Il vero problema, a mio parere, è che dobbiamo imparare a tenere stretti i nostri soldi. I cambiamenti ci sono; ma affliggono tutti. Da una parte, quello che la nuova generazione è costretta oggi ad imparare a fare, è gestire il proprio reddito; dall’altra, la vecchia generazione deve gestire i suoi sudati risparmi. Le generazioni precedenti sono state brave a creare e accumulare capitale (non senza sacrificio), ma in linea di massima dopo la fase di “accumulo” poca attenzione veniva messa nella gestione e nel far fruttare quel capitale; la borsa italiana è stata sempre la più “povera” di quelle europee. I più “avanzati” compravano qualche immobile, oppure andavano dritti sui Titoli di Stato che distribuivano (un tempo) delle belle cedole. O magari li lasciavano in banca, con sicuri e non stressanti tassi del 2-3 % ,
Chiamatela necessità di “logica speculativa” se volete, ma oggi non è più possibile ignorare il sistema finanziario e la logica che lo domina. Saranno i giovani in grado di risparmiare qualcosa dei loro stipendi mensili e di ciò che i genitori lasceranno loro? Sicuramente non lo sappiamo.
L’unica cosa sicura circa il valore del patrimonio che un giovane è in grado di accumulare è il valore dei soldi che ha oggi in banca: del futuro non c’è certezza. Chi si rassegna a ignorare questa mancanza di certezza, lo fa a proprio rischio e pericolo. Bisogna investire? Secondo molti, oggi, il mercato azionario è un buon distributore di ricchezza, ma questo vale per chi impara come gestirlo: è molto rischioso se non si ha cultura finanziaria. Bisogna crearsi quindi questa cultura; ma, per quanto detto prima, gli italiani sono tra i più impreparati a gestire i loro risparmi; e questo vale per tutte le generazioni. Finora, vecchi o giovani che fossero, male che andava, se non volevano rischiare, tenevano i soldi in banca. Oggi non è più raccomandabile: a parte i pruriti governativi verso i nostri conti correnti, le banche stesse spesso applicano o applicheranno interessi negativi. Ogni giorno che non investiremo, perderemo tempo e soldi. E’ facile investire? No non lo è; ed oggi in era Covid pare essere ancora più difficile, perché il mercato sembra impazzito.

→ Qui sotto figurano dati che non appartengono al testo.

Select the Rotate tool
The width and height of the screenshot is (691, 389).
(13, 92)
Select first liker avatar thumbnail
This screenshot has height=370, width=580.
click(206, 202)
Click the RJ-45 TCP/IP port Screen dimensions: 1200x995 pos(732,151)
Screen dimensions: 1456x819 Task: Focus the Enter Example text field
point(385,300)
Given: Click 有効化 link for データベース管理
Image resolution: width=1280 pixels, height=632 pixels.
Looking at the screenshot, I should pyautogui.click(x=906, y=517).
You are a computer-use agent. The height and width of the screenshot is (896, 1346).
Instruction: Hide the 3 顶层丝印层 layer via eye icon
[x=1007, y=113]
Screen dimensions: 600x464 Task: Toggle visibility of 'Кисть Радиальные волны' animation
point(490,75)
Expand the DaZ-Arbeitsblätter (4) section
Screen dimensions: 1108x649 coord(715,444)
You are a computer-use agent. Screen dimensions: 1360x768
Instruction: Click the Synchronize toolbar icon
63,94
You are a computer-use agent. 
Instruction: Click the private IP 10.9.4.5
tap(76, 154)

Due esempi: 1. I titoli di stato sono un debito per lo Stato che li emette; e più se ne emette, più si accresce il debito ed il rischio-paese collegato. Storicamente, più alto è il rischio e più alti sono gli interessi; quindi dovremmo aspettarci di vedere gli interessi crescere con il rischio. Sbagliato: più titoli oggi sono immessi sui mercati, e più gli interessi stanno scendendo. 2. Il Covid ci si aspettava creasse panico sui mercati. Invece la borsa americana (gli USA sono tra i più colpiti dal Covid) ha avuto una impennata positiva da marzo in poi. Con gli acquisti di inizio luglio, la Borsa americana ha chiuso il trimestre migliore degli ultimi decenni: in particolare, nel periodo compreso tra aprile e giugno. Cose da pazzi e imperscrutabili.
“Mala tempora currunt” quindi? Non si sa; ma questo vale per tutti: sia per “millennial” , che per “baby boomer”; in qualche modo si deve comunque reagire. E magari ricominciare a imparare.